* **The task**: Type out the entries again, keeping every word unchanged.

--- Data for the task Enclosed Below ---

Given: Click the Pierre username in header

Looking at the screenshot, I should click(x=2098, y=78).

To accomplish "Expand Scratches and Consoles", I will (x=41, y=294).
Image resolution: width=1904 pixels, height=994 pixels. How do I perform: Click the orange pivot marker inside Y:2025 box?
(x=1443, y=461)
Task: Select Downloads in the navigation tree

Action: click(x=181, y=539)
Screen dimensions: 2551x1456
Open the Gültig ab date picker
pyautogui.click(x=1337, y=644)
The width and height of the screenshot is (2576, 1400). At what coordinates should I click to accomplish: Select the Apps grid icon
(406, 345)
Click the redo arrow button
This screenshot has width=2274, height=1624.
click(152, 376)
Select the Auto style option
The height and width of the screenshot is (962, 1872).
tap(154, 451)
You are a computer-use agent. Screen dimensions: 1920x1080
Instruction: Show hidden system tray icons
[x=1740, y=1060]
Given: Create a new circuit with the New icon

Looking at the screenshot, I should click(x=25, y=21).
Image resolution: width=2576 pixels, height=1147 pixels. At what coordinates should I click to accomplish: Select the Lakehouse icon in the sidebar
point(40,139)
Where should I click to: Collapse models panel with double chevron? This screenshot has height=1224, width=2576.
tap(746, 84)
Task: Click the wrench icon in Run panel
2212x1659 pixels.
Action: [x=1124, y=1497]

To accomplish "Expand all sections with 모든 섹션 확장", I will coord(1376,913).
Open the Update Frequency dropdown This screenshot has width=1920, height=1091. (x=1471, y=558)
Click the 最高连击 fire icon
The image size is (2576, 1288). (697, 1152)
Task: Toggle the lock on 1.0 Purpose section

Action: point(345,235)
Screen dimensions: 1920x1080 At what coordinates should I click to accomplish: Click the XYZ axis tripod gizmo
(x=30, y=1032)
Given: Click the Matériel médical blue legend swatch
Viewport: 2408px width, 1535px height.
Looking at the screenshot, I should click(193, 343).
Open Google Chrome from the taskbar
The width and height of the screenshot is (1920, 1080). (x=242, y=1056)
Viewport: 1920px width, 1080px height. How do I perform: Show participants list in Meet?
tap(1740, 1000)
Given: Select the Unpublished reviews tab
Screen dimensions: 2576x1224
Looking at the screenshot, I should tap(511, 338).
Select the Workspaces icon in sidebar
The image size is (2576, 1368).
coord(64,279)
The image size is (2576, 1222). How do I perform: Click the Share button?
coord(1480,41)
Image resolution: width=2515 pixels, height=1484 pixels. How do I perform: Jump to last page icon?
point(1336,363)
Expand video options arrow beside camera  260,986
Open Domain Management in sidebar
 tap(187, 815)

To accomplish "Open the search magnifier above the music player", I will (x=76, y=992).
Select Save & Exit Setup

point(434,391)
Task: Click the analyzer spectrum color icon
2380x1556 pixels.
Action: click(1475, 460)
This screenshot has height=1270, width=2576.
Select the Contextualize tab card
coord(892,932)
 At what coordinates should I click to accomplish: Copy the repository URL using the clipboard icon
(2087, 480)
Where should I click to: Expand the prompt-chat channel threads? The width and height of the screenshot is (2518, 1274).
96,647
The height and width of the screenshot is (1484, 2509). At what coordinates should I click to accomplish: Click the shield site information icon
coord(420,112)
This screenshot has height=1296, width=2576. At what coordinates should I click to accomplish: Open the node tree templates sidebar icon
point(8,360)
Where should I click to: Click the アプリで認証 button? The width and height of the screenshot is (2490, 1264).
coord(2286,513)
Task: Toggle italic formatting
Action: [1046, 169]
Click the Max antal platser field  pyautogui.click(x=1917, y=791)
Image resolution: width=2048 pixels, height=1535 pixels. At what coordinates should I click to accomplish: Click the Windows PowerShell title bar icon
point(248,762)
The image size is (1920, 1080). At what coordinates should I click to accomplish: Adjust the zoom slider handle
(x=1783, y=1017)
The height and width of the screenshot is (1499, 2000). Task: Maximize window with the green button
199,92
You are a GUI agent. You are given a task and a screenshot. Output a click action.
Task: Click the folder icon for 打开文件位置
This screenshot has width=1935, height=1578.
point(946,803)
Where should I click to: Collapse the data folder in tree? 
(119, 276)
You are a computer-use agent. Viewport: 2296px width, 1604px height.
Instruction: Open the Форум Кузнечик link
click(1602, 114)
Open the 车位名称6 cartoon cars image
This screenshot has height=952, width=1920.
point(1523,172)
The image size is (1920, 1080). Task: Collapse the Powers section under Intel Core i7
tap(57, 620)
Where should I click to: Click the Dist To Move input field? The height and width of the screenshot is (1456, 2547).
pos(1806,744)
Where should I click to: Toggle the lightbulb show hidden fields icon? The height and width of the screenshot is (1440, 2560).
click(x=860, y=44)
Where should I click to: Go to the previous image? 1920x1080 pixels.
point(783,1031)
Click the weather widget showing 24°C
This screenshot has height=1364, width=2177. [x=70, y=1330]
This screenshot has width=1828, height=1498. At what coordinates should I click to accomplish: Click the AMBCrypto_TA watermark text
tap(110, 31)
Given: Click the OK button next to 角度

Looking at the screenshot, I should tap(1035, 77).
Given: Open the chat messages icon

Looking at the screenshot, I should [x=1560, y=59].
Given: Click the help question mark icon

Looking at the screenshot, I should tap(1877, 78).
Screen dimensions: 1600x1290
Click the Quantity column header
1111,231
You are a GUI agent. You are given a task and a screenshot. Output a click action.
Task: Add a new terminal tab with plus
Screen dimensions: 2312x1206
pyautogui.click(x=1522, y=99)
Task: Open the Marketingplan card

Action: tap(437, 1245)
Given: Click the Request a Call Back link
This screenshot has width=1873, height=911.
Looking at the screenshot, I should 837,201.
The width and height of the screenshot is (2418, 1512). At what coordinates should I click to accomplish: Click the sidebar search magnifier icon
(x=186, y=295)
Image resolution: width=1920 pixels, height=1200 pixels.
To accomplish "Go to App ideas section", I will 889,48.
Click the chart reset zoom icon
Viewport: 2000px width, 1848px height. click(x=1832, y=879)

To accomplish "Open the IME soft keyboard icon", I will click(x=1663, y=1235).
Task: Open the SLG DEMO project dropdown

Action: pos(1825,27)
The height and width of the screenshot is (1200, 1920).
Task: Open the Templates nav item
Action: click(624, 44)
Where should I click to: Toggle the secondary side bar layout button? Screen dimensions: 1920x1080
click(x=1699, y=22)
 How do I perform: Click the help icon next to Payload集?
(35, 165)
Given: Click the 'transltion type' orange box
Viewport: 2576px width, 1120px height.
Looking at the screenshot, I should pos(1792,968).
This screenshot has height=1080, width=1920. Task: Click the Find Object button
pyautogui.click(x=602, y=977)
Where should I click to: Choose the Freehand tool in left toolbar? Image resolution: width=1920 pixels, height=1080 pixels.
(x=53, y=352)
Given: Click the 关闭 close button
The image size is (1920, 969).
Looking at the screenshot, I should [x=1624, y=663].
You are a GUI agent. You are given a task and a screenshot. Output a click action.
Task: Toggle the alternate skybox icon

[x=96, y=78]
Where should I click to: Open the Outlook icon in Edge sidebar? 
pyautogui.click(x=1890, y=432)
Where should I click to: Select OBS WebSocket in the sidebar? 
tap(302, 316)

--- End of Enclosed Data for the task ---

* **Response area**:
Given: Click the Pierre username in header

Looking at the screenshot, I should click(x=2098, y=78).

To accomplish "Expand Scratches and Consoles", I will (x=41, y=294).
Image resolution: width=1904 pixels, height=994 pixels. How do I perform: Click the orange pivot marker inside Y:2025 box?
(x=1443, y=461)
Task: Select Downloads in the navigation tree

Action: click(x=181, y=539)
Screen dimensions: 2551x1456
Open the Gültig ab date picker
pyautogui.click(x=1337, y=644)
The width and height of the screenshot is (2576, 1400). At what coordinates should I click to accomplish: Select the Apps grid icon
(406, 345)
Click the redo arrow button
This screenshot has width=2274, height=1624.
click(152, 376)
Select the Auto style option
The height and width of the screenshot is (962, 1872).
tap(154, 451)
You are a computer-use agent. Screen dimensions: 1920x1080
Instruction: Show hidden system tray icons
[x=1740, y=1060]
Given: Create a new circuit with the New icon

Looking at the screenshot, I should click(x=25, y=21).
Image resolution: width=2576 pixels, height=1147 pixels. At what coordinates should I click to accomplish: Select the Lakehouse icon in the sidebar
point(40,139)
Where should I click to: Collapse models panel with double chevron? This screenshot has height=1224, width=2576.
tap(746, 84)
Task: Click the wrench icon in Run panel
2212x1659 pixels.
Action: [x=1124, y=1497]

To accomplish "Expand all sections with 모든 섹션 확장", I will coord(1376,913).
Open the Update Frequency dropdown This screenshot has width=1920, height=1091. (x=1471, y=558)
Click the 最高连击 fire icon
The image size is (2576, 1288). (697, 1152)
Task: Toggle the lock on 1.0 Purpose section

Action: point(345,235)
Screen dimensions: 1920x1080 At what coordinates should I click to accomplish: Click the XYZ axis tripod gizmo
(x=30, y=1032)
Given: Click the Matériel médical blue legend swatch
Viewport: 2408px width, 1535px height.
Looking at the screenshot, I should click(193, 343).
Open Google Chrome from the taskbar
The width and height of the screenshot is (1920, 1080). (x=242, y=1056)
Viewport: 1920px width, 1080px height. How do I perform: Show participants list in Meet?
tap(1740, 1000)
Given: Select the Unpublished reviews tab
Screen dimensions: 2576x1224
Looking at the screenshot, I should tap(511, 338).
Select the Workspaces icon in sidebar
The image size is (2576, 1368).
coord(64,279)
The image size is (2576, 1222). How do I perform: Click the Share button?
coord(1480,41)
Image resolution: width=2515 pixels, height=1484 pixels. How do I perform: Jump to last page icon?
point(1336,363)
Expand video options arrow beside camera  260,986
Open Domain Management in sidebar
 tap(187, 815)

To accomplish "Open the search magnifier above the music player", I will (x=76, y=992).
Select Save & Exit Setup

point(434,391)
Task: Click the analyzer spectrum color icon
2380x1556 pixels.
Action: click(1475, 460)
This screenshot has height=1270, width=2576.
Select the Contextualize tab card
coord(892,932)
 At what coordinates should I click to accomplish: Copy the repository URL using the clipboard icon
(2087, 480)
Where should I click to: Expand the prompt-chat channel threads? The width and height of the screenshot is (2518, 1274).
96,647
The height and width of the screenshot is (1484, 2509). At what coordinates should I click to accomplish: Click the shield site information icon
coord(420,112)
This screenshot has height=1296, width=2576. At what coordinates should I click to accomplish: Open the node tree templates sidebar icon
point(8,360)
Where should I click to: Click the アプリで認証 button? The width and height of the screenshot is (2490, 1264).
coord(2286,513)
Task: Toggle italic formatting
Action: [1046, 169]
Click the Max antal platser field  pyautogui.click(x=1917, y=791)
Image resolution: width=2048 pixels, height=1535 pixels. At what coordinates should I click to accomplish: Click the Windows PowerShell title bar icon
point(248,762)
The image size is (1920, 1080). At what coordinates should I click to accomplish: Adjust the zoom slider handle
(x=1783, y=1017)
The height and width of the screenshot is (1499, 2000). Task: Maximize window with the green button
199,92
You are a GUI agent. You are given a task and a screenshot. Output a click action.
Task: Click the folder icon for 打开文件位置
This screenshot has width=1935, height=1578.
point(946,803)
Where should I click to: Collapse the data folder in tree? 
(119, 276)
You are a computer-use agent. Viewport: 2296px width, 1604px height.
Instruction: Open the Форум Кузнечик link
click(1602, 114)
Open the 车位名称6 cartoon cars image
This screenshot has height=952, width=1920.
point(1523,172)
The image size is (1920, 1080). Task: Collapse the Powers section under Intel Core i7
tap(57, 620)
Where should I click to: Click the Dist To Move input field? The height and width of the screenshot is (1456, 2547).
pos(1806,744)
Where should I click to: Toggle the lightbulb show hidden fields icon? The height and width of the screenshot is (1440, 2560).
click(x=860, y=44)
Where should I click to: Go to the previous image? 1920x1080 pixels.
point(783,1031)
Click the weather widget showing 24°C
This screenshot has height=1364, width=2177. [x=70, y=1330]
This screenshot has width=1828, height=1498. At what coordinates should I click to accomplish: Click the AMBCrypto_TA watermark text
tap(110, 31)
Given: Click the OK button next to 角度

Looking at the screenshot, I should tap(1035, 77).
Given: Open the chat messages icon

Looking at the screenshot, I should [x=1560, y=59].
Given: Click the help question mark icon

Looking at the screenshot, I should tap(1877, 78).
Screen dimensions: 1600x1290
Click the Quantity column header
1111,231
You are a GUI agent. You are given a task and a screenshot. Output a click action.
Task: Add a new terminal tab with plus
Screen dimensions: 2312x1206
pyautogui.click(x=1522, y=99)
Task: Open the Marketingplan card

Action: tap(437, 1245)
Given: Click the Request a Call Back link
This screenshot has width=1873, height=911.
Looking at the screenshot, I should 837,201.
The width and height of the screenshot is (2418, 1512). At what coordinates should I click to accomplish: Click the sidebar search magnifier icon
(x=186, y=295)
Image resolution: width=1920 pixels, height=1200 pixels.
To accomplish "Go to App ideas section", I will 889,48.
Click the chart reset zoom icon
Viewport: 2000px width, 1848px height. click(x=1832, y=879)

To accomplish "Open the IME soft keyboard icon", I will click(x=1663, y=1235).
Task: Open the SLG DEMO project dropdown

Action: pos(1825,27)
The height and width of the screenshot is (1200, 1920).
Task: Open the Templates nav item
Action: click(624, 44)
Where should I click to: Toggle the secondary side bar layout button? Screen dimensions: 1920x1080
click(x=1699, y=22)
 How do I perform: Click the help icon next to Payload集?
(35, 165)
Given: Click the 'transltion type' orange box
Viewport: 2576px width, 1120px height.
Looking at the screenshot, I should pos(1792,968).
This screenshot has height=1080, width=1920. Task: Click the Find Object button
pyautogui.click(x=602, y=977)
Where should I click to: Choose the Freehand tool in left toolbar? Image resolution: width=1920 pixels, height=1080 pixels.
(x=53, y=352)
Given: Click the 关闭 close button
The image size is (1920, 969).
Looking at the screenshot, I should [x=1624, y=663].
You are a GUI agent. You are given a task and a screenshot. Output a click action.
Task: Toggle the alternate skybox icon

[x=96, y=78]
Where should I click to: Open the Outlook icon in Edge sidebar? 
pyautogui.click(x=1890, y=432)
Where should I click to: Select OBS WebSocket in the sidebar? 
tap(302, 316)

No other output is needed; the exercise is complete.